[Stored records]
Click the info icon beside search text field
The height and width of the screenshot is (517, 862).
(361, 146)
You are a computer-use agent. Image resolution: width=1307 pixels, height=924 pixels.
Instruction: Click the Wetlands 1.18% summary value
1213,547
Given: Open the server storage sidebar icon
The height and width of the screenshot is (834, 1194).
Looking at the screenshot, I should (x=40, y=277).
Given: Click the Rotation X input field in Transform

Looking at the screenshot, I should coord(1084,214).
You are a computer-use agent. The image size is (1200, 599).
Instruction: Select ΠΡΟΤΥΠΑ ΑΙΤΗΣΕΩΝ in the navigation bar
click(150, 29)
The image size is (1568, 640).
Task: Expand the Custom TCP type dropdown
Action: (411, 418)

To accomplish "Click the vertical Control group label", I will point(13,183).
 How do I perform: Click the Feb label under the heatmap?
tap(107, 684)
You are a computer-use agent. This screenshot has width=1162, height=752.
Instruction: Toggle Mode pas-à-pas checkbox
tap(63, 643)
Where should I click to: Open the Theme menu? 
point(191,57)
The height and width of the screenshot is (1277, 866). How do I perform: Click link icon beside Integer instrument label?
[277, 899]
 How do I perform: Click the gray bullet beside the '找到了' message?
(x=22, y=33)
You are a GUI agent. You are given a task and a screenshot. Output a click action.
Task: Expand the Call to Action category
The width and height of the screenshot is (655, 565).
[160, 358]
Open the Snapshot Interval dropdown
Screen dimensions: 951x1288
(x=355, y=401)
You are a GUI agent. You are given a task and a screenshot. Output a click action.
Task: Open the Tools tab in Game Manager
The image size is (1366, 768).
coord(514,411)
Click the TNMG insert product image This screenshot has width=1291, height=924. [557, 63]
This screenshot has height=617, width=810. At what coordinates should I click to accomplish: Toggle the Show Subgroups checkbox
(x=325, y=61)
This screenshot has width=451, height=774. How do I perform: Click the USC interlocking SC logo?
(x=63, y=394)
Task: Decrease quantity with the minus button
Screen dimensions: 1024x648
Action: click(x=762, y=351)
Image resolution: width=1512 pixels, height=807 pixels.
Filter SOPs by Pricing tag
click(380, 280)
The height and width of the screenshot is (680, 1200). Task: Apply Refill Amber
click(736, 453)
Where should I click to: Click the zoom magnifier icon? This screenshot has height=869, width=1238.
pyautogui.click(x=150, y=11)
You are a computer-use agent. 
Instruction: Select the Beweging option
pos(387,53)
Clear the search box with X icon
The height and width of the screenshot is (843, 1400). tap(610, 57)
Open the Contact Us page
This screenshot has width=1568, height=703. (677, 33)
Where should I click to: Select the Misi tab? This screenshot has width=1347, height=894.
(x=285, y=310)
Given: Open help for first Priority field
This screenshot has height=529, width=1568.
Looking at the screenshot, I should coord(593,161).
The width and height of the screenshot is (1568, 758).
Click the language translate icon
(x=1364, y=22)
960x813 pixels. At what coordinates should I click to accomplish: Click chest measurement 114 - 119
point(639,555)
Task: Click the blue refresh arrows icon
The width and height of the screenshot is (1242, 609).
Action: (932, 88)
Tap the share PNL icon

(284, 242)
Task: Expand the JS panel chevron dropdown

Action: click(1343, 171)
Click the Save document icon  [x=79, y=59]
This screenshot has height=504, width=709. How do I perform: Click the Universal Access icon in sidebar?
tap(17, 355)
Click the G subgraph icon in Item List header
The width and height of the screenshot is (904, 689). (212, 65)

Work instructions:
Word for word, transcribe all of the records.

Finished exercise:
Click the info icon beside search text field
The height and width of the screenshot is (517, 862).
(361, 146)
You are a computer-use agent. Image resolution: width=1307 pixels, height=924 pixels.
Instruction: Click the Wetlands 1.18% summary value
1213,547
Given: Open the server storage sidebar icon
The height and width of the screenshot is (834, 1194).
Looking at the screenshot, I should (x=40, y=277).
Given: Click the Rotation X input field in Transform

Looking at the screenshot, I should coord(1084,214).
You are a computer-use agent. The image size is (1200, 599).
Instruction: Select ΠΡΟΤΥΠΑ ΑΙΤΗΣΕΩΝ in the navigation bar
click(150, 29)
The image size is (1568, 640).
Task: Expand the Custom TCP type dropdown
Action: (411, 418)

To accomplish "Click the vertical Control group label", I will point(13,183).
 How do I perform: Click the Feb label under the heatmap?
tap(107, 684)
You are a computer-use agent. This screenshot has width=1162, height=752.
Instruction: Toggle Mode pas-à-pas checkbox
tap(63, 643)
Where should I click to: Open the Theme menu? 
point(191,57)
The height and width of the screenshot is (1277, 866). How do I perform: Click link icon beside Integer instrument label?
[277, 899]
 How do I perform: Click the gray bullet beside the '找到了' message?
(x=22, y=33)
You are a GUI agent. You are given a task and a screenshot. Output a click action.
Task: Expand the Call to Action category
The width and height of the screenshot is (655, 565).
[160, 358]
Open the Snapshot Interval dropdown
Screen dimensions: 951x1288
(x=355, y=401)
You are a GUI agent. You are given a task and a screenshot. Output a click action.
Task: Open the Tools tab in Game Manager
The image size is (1366, 768).
coord(514,411)
Click the TNMG insert product image This screenshot has width=1291, height=924. [557, 63]
This screenshot has height=617, width=810. At what coordinates should I click to accomplish: Toggle the Show Subgroups checkbox
(x=325, y=61)
This screenshot has width=451, height=774. How do I perform: Click the USC interlocking SC logo?
(x=63, y=394)
Task: Decrease quantity with the minus button
Screen dimensions: 1024x648
Action: click(x=762, y=351)
Image resolution: width=1512 pixels, height=807 pixels.
Filter SOPs by Pricing tag
click(380, 280)
The height and width of the screenshot is (680, 1200). Task: Apply Refill Amber
click(736, 453)
Where should I click to: Click the zoom magnifier icon? This screenshot has height=869, width=1238.
pyautogui.click(x=150, y=11)
You are a computer-use agent. 
Instruction: Select the Beweging option
pos(387,53)
Clear the search box with X icon
The height and width of the screenshot is (843, 1400). tap(610, 57)
Open the Contact Us page
This screenshot has width=1568, height=703. (677, 33)
Where should I click to: Select the Misi tab? This screenshot has width=1347, height=894.
(x=285, y=310)
Given: Open help for first Priority field
This screenshot has height=529, width=1568.
Looking at the screenshot, I should coord(593,161).
The width and height of the screenshot is (1568, 758).
Click the language translate icon
(x=1364, y=22)
960x813 pixels. At what coordinates should I click to accomplish: Click chest measurement 114 - 119
point(639,555)
Task: Click the blue refresh arrows icon
The width and height of the screenshot is (1242, 609).
Action: (932, 88)
Tap the share PNL icon

(284, 242)
Task: Expand the JS panel chevron dropdown

Action: click(1343, 171)
Click the Save document icon  [x=79, y=59]
This screenshot has height=504, width=709. How do I perform: Click the Universal Access icon in sidebar?
tap(17, 355)
Click the G subgraph icon in Item List header
The width and height of the screenshot is (904, 689). (212, 65)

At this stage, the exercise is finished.